The Deer King: an adventure film in need of adventure
Anime veteran Ando Masashi teams up with co-director Miyaji Masayuki to deliver a film whose beauty can’t make up for its lack of momentum, electricity, forceful characters or exciting confrontations.
A quarter-century ago, Japan’s Princess Mononoke (1997) broke new ground for animated fantasy epics, depicting warring humans and magic beasts in a bygone era. Directed by Miyazaki Hayao, its staff included Ando Masashi, an animation supervisor and character designer on the film. Ando took those same roles on other exceptional anime: Miyazaki’s Spirited Away (2001), Kon Satoshi’s Paprika (2006) and Shinkai Makoto’s Your Name. (2016).

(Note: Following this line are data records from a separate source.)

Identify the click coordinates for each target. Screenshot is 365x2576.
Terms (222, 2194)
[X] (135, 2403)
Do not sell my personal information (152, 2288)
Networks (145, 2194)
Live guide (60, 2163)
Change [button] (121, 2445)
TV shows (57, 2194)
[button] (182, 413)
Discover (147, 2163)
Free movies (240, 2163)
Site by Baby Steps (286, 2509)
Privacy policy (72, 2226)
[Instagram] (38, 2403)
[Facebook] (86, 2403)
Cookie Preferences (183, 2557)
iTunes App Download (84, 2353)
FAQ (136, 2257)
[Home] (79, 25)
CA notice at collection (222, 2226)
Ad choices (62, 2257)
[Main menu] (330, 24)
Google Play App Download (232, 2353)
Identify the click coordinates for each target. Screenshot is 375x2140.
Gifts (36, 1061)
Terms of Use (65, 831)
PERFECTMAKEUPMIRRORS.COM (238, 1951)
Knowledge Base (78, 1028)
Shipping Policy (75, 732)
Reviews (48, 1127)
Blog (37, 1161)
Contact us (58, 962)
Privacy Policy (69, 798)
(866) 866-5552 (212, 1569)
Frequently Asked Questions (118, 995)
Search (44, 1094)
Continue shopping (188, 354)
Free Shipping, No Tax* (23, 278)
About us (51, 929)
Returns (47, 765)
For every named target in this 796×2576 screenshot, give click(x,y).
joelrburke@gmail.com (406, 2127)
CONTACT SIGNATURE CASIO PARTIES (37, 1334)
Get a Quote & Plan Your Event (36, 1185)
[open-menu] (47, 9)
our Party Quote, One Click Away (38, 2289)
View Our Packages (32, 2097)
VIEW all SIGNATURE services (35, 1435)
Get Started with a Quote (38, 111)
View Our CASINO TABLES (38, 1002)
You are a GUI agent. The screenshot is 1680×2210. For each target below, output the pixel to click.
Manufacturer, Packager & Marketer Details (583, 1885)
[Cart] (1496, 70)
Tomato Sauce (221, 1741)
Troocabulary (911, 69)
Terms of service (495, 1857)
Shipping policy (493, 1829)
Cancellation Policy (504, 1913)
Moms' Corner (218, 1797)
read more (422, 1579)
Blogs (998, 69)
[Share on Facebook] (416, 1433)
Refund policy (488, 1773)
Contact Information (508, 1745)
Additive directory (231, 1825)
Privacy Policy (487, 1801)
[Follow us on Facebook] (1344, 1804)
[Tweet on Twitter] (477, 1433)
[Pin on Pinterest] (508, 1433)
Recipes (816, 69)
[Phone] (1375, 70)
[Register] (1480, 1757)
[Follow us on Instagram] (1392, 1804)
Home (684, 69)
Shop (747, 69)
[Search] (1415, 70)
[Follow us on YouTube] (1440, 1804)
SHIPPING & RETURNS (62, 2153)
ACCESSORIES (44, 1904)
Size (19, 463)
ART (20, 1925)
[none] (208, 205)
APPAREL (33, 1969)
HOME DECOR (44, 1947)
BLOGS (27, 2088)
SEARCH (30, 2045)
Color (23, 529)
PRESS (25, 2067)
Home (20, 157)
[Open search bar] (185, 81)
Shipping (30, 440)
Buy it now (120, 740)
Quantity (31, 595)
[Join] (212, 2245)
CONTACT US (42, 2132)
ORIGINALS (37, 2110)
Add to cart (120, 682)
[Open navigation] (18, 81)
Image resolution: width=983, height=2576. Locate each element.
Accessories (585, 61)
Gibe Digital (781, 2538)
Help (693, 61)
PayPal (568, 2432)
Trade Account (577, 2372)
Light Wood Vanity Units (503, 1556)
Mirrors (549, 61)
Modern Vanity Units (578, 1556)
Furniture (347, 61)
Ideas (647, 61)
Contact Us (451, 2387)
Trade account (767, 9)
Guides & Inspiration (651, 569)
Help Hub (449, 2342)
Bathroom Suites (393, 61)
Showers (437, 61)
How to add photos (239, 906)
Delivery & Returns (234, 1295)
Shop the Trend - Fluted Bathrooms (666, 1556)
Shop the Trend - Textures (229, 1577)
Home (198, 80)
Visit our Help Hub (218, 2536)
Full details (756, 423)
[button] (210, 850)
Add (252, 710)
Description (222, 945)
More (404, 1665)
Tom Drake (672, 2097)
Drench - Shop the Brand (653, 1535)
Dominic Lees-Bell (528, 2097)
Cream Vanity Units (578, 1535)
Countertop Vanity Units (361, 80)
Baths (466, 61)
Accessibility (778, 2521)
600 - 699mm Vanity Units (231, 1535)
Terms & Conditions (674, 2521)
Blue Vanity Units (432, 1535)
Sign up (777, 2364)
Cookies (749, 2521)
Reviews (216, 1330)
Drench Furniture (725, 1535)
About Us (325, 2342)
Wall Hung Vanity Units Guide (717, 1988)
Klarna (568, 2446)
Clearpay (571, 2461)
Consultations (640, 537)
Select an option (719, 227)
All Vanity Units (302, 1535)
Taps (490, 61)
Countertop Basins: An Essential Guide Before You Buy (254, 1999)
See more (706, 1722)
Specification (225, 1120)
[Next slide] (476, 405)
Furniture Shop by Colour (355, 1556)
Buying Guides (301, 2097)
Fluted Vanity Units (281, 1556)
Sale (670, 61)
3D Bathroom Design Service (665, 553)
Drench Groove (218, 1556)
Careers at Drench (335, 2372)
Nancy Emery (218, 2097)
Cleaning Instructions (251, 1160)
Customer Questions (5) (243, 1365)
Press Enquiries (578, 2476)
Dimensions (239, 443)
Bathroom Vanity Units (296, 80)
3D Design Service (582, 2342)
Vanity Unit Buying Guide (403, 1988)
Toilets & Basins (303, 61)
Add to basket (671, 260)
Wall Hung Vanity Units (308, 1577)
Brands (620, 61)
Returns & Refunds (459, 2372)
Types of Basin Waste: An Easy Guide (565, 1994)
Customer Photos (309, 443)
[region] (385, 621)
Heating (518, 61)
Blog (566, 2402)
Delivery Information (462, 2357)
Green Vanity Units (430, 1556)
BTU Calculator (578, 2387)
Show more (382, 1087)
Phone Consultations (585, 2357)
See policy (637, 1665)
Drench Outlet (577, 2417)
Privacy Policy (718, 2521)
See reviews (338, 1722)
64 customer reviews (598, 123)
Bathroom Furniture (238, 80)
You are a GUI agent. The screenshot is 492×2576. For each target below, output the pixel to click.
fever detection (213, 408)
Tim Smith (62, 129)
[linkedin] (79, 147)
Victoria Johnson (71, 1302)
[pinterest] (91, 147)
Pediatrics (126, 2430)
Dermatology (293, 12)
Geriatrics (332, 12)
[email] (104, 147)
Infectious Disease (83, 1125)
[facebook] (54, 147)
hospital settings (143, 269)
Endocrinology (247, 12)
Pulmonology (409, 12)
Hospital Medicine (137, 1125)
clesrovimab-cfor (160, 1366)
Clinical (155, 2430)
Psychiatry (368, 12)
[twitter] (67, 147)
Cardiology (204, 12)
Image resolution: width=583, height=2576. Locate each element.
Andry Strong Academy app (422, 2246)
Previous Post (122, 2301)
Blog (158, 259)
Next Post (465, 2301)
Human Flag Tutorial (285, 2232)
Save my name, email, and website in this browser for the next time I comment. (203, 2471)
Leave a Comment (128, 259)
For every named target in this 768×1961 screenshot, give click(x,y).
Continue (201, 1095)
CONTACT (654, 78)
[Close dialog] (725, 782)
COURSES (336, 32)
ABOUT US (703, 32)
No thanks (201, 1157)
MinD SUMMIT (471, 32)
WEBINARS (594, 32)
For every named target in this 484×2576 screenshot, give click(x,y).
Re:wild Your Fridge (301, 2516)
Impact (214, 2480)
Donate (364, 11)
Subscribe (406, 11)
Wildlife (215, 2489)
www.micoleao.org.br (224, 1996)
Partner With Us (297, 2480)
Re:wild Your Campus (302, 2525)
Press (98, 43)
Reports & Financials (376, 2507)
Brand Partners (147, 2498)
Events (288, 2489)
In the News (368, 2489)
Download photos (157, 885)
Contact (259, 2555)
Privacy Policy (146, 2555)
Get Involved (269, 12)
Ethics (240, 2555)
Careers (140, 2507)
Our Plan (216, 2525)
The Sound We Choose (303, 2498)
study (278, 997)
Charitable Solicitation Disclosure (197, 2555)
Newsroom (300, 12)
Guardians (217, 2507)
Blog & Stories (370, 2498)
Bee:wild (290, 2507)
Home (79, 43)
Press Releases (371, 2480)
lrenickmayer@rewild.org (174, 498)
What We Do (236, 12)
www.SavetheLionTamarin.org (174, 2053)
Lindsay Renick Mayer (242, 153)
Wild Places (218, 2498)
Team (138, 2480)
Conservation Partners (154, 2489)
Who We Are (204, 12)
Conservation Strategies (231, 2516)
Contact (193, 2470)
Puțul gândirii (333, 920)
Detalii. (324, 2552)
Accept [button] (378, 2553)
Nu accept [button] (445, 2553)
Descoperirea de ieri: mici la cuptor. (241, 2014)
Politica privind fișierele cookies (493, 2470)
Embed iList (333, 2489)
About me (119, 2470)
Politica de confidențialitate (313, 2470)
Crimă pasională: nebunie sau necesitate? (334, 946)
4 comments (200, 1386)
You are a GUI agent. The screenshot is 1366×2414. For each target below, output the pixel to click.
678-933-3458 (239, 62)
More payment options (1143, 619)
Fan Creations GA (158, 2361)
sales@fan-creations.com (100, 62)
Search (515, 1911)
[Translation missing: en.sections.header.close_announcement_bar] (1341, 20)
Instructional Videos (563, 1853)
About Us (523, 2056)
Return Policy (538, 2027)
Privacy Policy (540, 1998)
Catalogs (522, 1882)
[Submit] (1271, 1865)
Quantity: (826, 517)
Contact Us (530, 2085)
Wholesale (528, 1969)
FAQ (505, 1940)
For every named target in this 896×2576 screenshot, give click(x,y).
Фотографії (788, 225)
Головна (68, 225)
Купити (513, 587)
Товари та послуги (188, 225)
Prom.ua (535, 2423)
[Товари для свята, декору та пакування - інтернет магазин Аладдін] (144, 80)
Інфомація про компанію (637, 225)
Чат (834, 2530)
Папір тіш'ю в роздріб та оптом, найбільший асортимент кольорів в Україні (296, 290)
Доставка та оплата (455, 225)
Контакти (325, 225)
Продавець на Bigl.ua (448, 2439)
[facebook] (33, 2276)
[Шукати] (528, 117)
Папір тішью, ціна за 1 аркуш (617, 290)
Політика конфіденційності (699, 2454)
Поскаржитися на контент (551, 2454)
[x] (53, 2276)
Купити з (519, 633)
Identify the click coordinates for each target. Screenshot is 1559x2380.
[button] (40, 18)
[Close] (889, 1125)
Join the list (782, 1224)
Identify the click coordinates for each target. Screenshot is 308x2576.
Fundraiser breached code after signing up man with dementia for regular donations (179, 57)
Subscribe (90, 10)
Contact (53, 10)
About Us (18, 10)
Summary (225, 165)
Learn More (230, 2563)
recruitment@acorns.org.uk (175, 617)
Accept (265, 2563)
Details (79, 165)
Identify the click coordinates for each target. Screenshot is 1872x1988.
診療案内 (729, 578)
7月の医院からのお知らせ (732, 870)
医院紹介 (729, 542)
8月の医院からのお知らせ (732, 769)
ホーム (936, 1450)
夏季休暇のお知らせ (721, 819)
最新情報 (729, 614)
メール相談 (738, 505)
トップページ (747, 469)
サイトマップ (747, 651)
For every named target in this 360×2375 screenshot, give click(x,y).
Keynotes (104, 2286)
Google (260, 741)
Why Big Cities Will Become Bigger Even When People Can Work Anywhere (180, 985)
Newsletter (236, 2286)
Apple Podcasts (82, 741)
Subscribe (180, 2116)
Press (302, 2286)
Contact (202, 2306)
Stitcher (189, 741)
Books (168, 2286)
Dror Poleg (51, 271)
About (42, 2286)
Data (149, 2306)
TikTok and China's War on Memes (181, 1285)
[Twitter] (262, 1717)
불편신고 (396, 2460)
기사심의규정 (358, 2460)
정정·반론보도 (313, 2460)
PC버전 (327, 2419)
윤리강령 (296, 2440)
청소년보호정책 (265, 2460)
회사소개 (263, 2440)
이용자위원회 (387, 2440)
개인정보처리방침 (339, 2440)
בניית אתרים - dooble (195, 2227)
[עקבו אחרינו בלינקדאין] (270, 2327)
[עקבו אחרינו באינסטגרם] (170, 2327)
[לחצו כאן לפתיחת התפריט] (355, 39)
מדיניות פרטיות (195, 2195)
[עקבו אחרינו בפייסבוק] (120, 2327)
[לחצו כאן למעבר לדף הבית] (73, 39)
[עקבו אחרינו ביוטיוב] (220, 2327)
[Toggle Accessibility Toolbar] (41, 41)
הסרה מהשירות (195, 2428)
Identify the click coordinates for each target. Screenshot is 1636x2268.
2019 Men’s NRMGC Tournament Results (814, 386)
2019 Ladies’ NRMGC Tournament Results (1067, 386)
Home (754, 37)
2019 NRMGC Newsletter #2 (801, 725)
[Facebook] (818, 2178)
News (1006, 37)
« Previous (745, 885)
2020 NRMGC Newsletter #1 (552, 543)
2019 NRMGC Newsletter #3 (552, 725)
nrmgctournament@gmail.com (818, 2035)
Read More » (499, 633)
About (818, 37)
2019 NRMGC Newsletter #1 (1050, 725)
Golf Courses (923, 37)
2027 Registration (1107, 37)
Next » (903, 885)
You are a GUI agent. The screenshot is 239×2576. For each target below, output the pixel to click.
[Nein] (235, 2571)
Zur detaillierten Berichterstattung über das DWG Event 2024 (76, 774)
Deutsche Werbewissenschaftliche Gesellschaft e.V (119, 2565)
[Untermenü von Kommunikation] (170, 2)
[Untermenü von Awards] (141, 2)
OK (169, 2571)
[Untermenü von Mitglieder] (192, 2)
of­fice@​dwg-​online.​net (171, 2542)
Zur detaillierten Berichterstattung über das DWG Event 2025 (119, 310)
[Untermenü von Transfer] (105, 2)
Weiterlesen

Ando assumes those mantles once more on The Deer King. He also shares the director credit with Miyaji Masayuki, who directed the lively historical adventure anime Fusé: Memoirs of a Huntress (2012). But it’s Princess Mononoke that The Deer King most recalls, and overwhelmingly so. It’s another adventure set largely in the wild, where the deer-riding hero contends with magic wolves amid forests and rivers.
Like Princess Mononoke, the hero ends up at the centre of a conflict without wishing to fight either side. More seasoned than most anime heroes, Van is a stolid former warrior who saves a little orphaned girl while escaping his underground dungeon, and comes to love the toddler as a father. Unfortunately, Van is sought by warring human parties: he’s strangely immune to a mysterious plague ravaging the land. A scientifically minded youth hopes Van offers a cure; a shaman entwined in a tree thinks Van is a chosen one.
Based on books by Uehashi Nahoko, the film has more resonances than the obvious one – the return of a plague that brings countries to their knees. Beyond the off-putting fantasy names (the contending countries are called Aquafa and Zol), this is a story of occupation and indigenous resistance – though Ando inserts telling vignettes that suggest that even the liberation fighters offer little more than bloodshed. Van himself has renounced such conflicts, loving his adoptive daughter without worrying about blood or culture. By the film’s second half, when he searches the wilderness for his kidnapped daughter, he recalls the heroes of some classic Westerns, less remote and more tender than Japan’s equivalent archetype, the samurai.
Yet for all his ruggedness and nobility, Van is too stolid to be very interesting – one reason why this well made, well-meant film feels hollow. Despite the beauty of its verdant world, there’s something fatally inert about The Deer King which even the sweet dad-daughter story can’t solve. It lacks momentum and electricity, or a bravura set-piece like – to take an example from the film’s spiritual predecessor – a lone girl’s hurricane attack on a town in Princess Mononoke, dashing over rooftops. Any adventure film needs forceful characters and confrontations – elements The Deer King sorely lacks.
► The Deer King is in UK cinemas from tomorrow.